## PAGE EXTRACT
☆ ☆ ☆

Eleven:Eleven Restaurant & Bar
Photo by Troy Fields

Even in a city known for its massively delicious Gulf Coast oysters, this Montrose hot spot's sexy oyster appetizer shines. Grilled in the shell, the half dozen bivalves are terribly messy and completely decadent, with chunks of bacon, Texas pecan pesto, pico de gallo and lightly browned Parmesan smothered on top. The oyster meat is only enhanced by the tasty toppings, as it remains as briny, sweet and succulent as ever. Of course, if you're a purist, a stellar selection of raw oysters are available by the dozen and half dozen as well.

Tiger Den

There's a reason Tiger Den was so heavily mobbed when it first opened. The tiny shop in Chinatown's Dun Huang shopping plaza was one of the first places to actually deliver on the promise of scratch-made tonkotsu pork broth and house-made noodles. Though it has quieted down a bit, owner and chef Mike Tran has made great strides in consistency, delivering authentic Hakata-style thin-noodled ramen in four flavors and at prices that won't break the bank. At its most basic, tonkotsu ramen runs just $8 and comes with three slices of melt-in-your-mouth pork chasu, wood ears, onions, egg and bamboo shoots. The spicy miso, which comes with similar toppings, is fantastic, as is the garlic black bean ramen, ringing in at a mere $9. At those prices, you'll even have plenty of money left over to order a beer or sake, or several appetizers from Tiger Den's robata menu, to make a truly fine meal.

☆ ☆ ☆

## GOALS
1) Copy the rows word for word, starting at the line that contains "Where should I" and ending with the last row, and leave the pictures out.
2) Write the next part of the restaurant write-ups, picking up after their final sentence.

☆ ☆ ☆

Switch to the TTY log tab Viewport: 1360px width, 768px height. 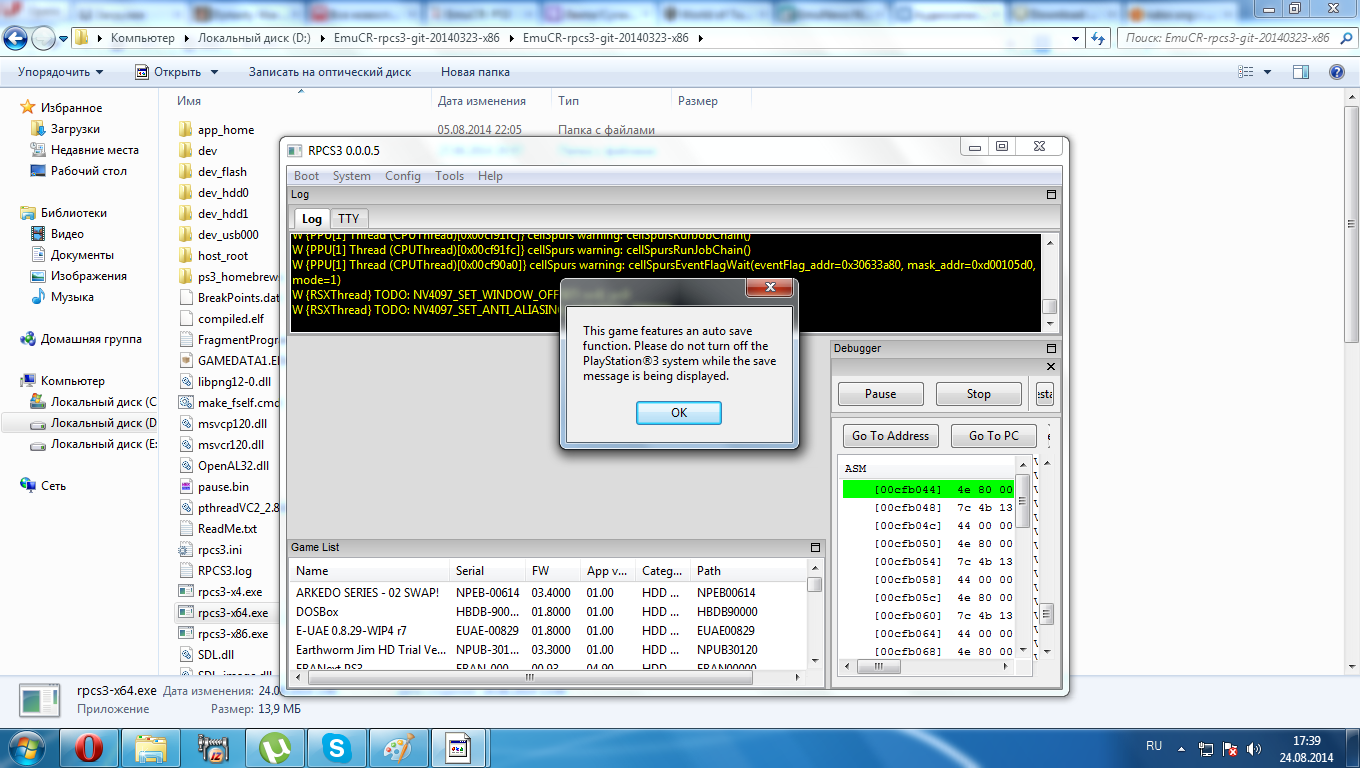348,219
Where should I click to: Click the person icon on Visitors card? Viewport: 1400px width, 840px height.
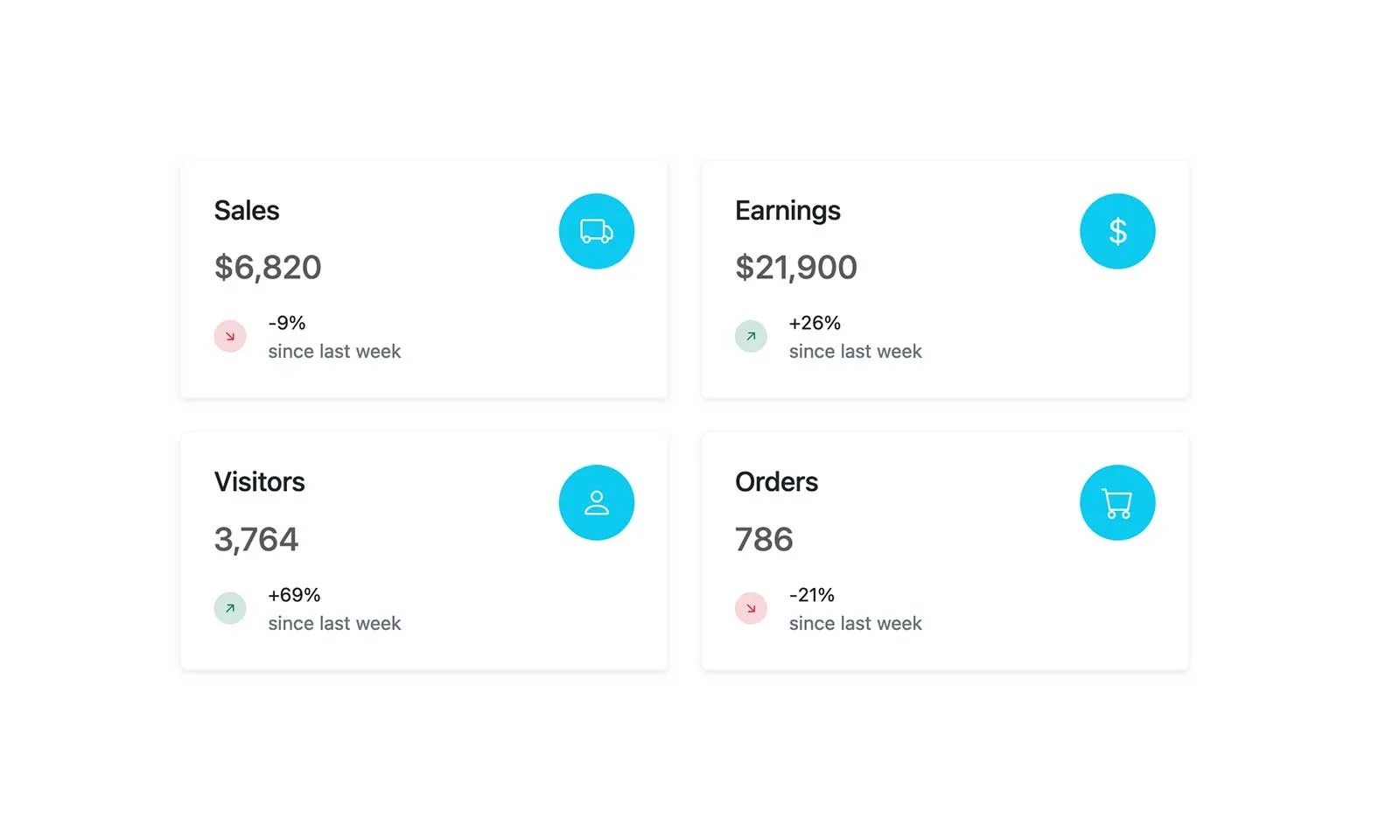click(596, 503)
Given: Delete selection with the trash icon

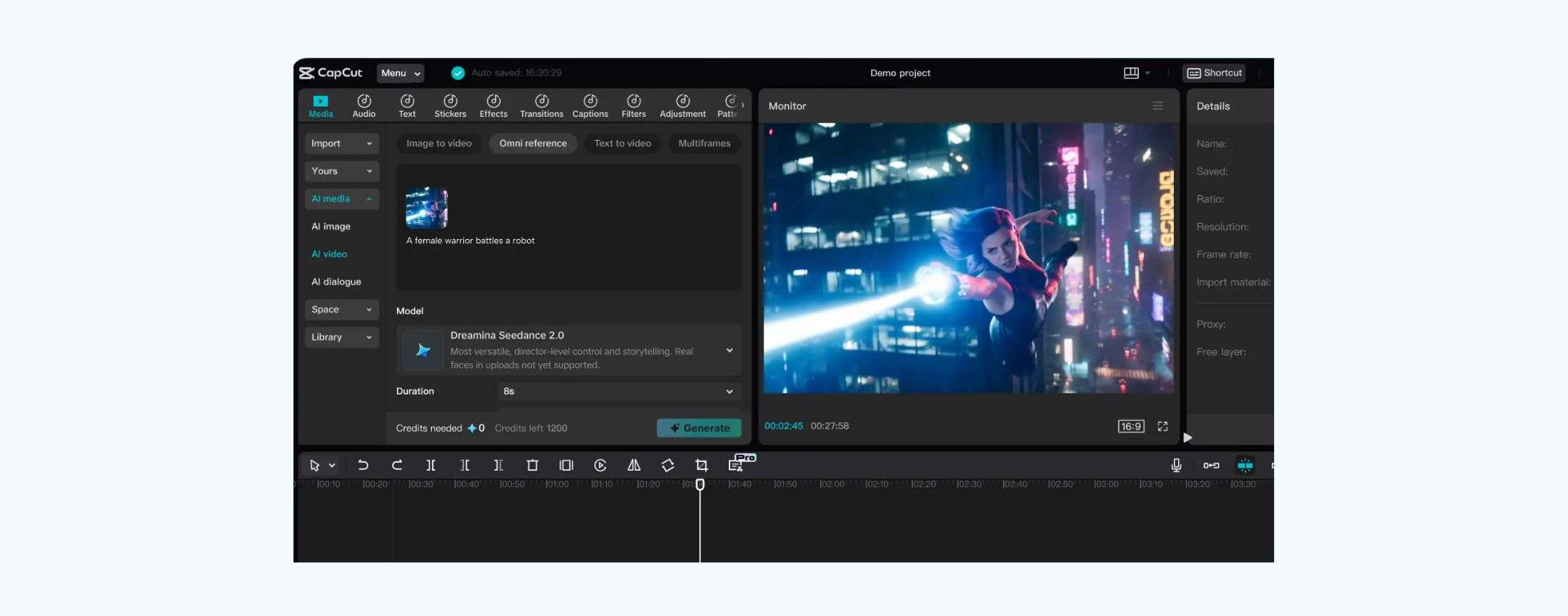Looking at the screenshot, I should click(532, 465).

☆ ☆ ☆

## ANSWERS TO THE TASKS
1)
Where should I click to: Click the person icon on Visitors card? Viewport: 1400px width, 840px height.
click(596, 503)
Given: Delete selection with the trash icon

Looking at the screenshot, I should click(532, 465).

2)
Ciao Bello
Photo by Troy Fields

Is there a better place in town for pasta right now? From his house-made spinach lasagna stuffed with chicken meatballs to his butternut squash pansoti and classic pappardelle bolognese, chef Bobby Matos is rockin' the kitchen with delicious Italian food. And it's not just the things he makes, but the quality of the ingredients he sources. The burrata caprese is dreamy, the cream-centered mozzarella and plump garden-fresh beefsteak tomatoes a joy to savor. Meat and seafood dishes are stellar as well: Chianti-braised beef cheeks are meltingly tender, the flounder amatraciana tomato sauce is buttery and rich, and the linguine alle vongole is a thing of beauty. To top it all off, his pastiera di mare came in at No.1 on Press critic Kaitlin Steinberg's list of her 100 favorite dishes, just another testament to the impressive Italian fare from Ciao Bello's kitchen.

Barnaby's
Dawn McGee

The moment you walk through the doors at the Barnaby's Cafe in Montrose, you feel right at home, even if you're a first-time visitor. The waitstaff welcomes you with giant smiles and open arms. It's a "mi casa, su casa" kind of place, and there's something on the menu for everybody. Relax after a long day of work with one of the cafe's giant salads, like the ever-popular Caesar or Petaluma, or treat yourself to homemade lasagna or a bacon cheeseburger with sweet potato fries. Be sure to start with the guacamole and chips, then end with a giant chocolate chip cookie or brownie à la mode, because nothing makes you feel right at home like a warm, gooey chocolate dessert.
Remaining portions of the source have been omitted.